Montag, den 23. Oktober 2017

„PSD2“ legt Konten der Bankkunden offen


Datensicherheit -

Die Bankkunden sollen transparenter werden. Die EU plant mit der Umsetzung von "PSD2" die Freigabe der Kontodaten über das Kreditinstitut hinaus auch an Drittanbieter. Natürlich alles zum Vorteil der Konsumenten.


Kundenkonten sollen künftig gläsern werden

Geld-Kassette

Finanzen für fast Jedermann ersichtlich

"Schönes neues bargeldloses Bezahlen". Die EU will im internationalen Zahlungsverkehr die sog. "PSD2"-Richtlinie durchsetzen und damit einen neuen Meilenstein setzen. Das von Brüssel aufgeklebte Etikett beschreibt für die Bankkunden mehr Sicherheit, weniger Kosten und bequemere Geldtransfers, wie Handelsblatt berichtete.

Manche Experten gehen davon aus, dass das EU-Regelwerk die Bezahlung grundlegend verändern werde. Im Vordergrund stehen die zahlreichen "Vorteile" für die Kunden. Im Hintergrund kommen allerdings Details zum Vorschein, die bei so manchem Bankkunden das Grauen hervorrufen werden.

Bisher haben die Banken exklusiven Zugriff auf die Konto-Daten ihrer Kunden. Mit "Payment Service Directive" (PSD) soll sich das von Grund auf ändern. Das Monopol der Kreditinstitute ginge verloren und Drittanbieter erhielten ebenfalls Einblick auf Guthaben, Einnahmen und Ausgaben der Bankkunden.

Ginge es nach der EU, müssen die Banken in Zukunft den Zugriff auf die Kontodaten ihrer Kunden zulassen.

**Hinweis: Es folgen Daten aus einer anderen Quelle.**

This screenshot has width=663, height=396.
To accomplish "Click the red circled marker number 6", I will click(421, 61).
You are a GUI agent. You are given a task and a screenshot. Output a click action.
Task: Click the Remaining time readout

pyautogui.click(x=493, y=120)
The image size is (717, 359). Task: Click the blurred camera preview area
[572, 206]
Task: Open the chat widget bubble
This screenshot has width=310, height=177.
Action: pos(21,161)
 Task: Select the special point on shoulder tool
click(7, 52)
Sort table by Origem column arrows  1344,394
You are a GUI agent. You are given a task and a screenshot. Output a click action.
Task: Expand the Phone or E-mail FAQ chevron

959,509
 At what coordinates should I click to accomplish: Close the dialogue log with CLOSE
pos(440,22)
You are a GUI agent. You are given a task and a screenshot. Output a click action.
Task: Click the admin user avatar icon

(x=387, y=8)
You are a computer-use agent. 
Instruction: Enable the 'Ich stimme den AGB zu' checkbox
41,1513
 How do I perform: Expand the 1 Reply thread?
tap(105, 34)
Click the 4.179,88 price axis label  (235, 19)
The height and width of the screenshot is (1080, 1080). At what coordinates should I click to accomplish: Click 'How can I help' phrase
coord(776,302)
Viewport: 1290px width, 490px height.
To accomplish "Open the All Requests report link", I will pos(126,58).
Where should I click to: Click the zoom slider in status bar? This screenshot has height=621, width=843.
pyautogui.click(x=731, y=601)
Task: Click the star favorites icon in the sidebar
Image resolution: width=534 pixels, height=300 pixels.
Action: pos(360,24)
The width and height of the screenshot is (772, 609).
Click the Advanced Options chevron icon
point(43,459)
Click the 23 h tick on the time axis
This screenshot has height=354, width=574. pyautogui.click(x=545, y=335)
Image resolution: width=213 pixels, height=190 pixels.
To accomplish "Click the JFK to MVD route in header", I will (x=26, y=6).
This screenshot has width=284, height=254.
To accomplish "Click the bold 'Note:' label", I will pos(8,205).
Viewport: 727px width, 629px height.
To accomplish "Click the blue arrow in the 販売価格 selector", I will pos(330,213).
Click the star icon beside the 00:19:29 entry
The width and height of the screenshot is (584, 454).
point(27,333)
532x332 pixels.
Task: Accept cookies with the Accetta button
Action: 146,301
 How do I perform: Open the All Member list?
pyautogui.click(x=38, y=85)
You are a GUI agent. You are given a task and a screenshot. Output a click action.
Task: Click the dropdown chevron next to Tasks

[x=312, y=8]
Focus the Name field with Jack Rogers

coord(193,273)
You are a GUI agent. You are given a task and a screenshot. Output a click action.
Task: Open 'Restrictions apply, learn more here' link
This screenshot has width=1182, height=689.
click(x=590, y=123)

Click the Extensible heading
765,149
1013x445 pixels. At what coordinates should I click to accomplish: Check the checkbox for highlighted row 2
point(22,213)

Zu diesen Drittanbietern zählen weitere Unternehmen, die anhand ihrer Produktpalette großes Interesse an die finanziellen Verhältnisse ihrer potenziellen Kundschaft haben.

Die Banken zeigen sich weniger begeistert, allerdings weniger aus Sorge um die Datensicherheit ihrer Kunden, sondern vielmehr um missliebige Konkurrenz.

So warten lt. Handelsblatt bereits die ersten Anbieter auf die Umsetzung von PSD2. Darunter sei auch der Gründer des Start-ups Savedroid, Yassin Hankir. Er entwickelte eine Smartphone-App, mit der Kunden das Sparen erleichtert werden solle. Das Programm greift in regelmäßigen Abständen auf das Konto zu und ermittelt anhand des Zahlungsverkehrs und Guthabens das Potenzial zu weiteren Schritten. Das könnten z.B. Überweisungen für einen neu abgeschlossenen Sparvertrag sein.

Andere Unternehmen hätten ebenfalls Zugriff auf die privaten Konten. Ihr Anliegen wäre ebenfalls das Auskundschaften der finanziellen Möglichkeiten mit dem Ziel, gleich die "passenden" Finanzprodukte anbieten zu können.